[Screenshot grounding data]
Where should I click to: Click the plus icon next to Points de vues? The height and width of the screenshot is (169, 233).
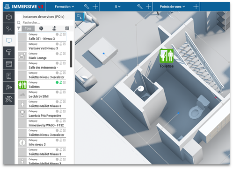click(x=196, y=7)
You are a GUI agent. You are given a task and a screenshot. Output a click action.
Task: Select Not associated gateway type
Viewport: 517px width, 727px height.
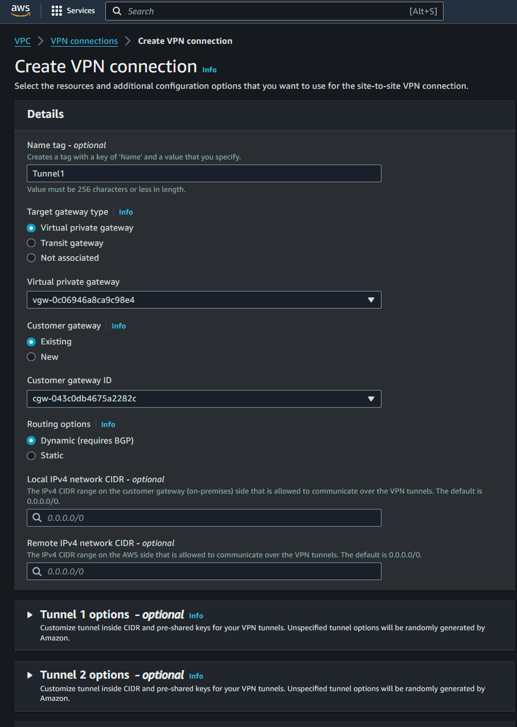click(31, 257)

- [WHAT IS EXPECTED] Copy every record exactly, leaving the pictures out.

- [TASK OUTPUT]
Where should I click to: Click the plus icon next to Points de vues? The height and width of the screenshot is (169, 233).
click(x=196, y=7)
You are a GUI agent. You are given a task and a screenshot. Output a click action.
Task: Select Not associated gateway type
Viewport: 517px width, 727px height.
click(31, 257)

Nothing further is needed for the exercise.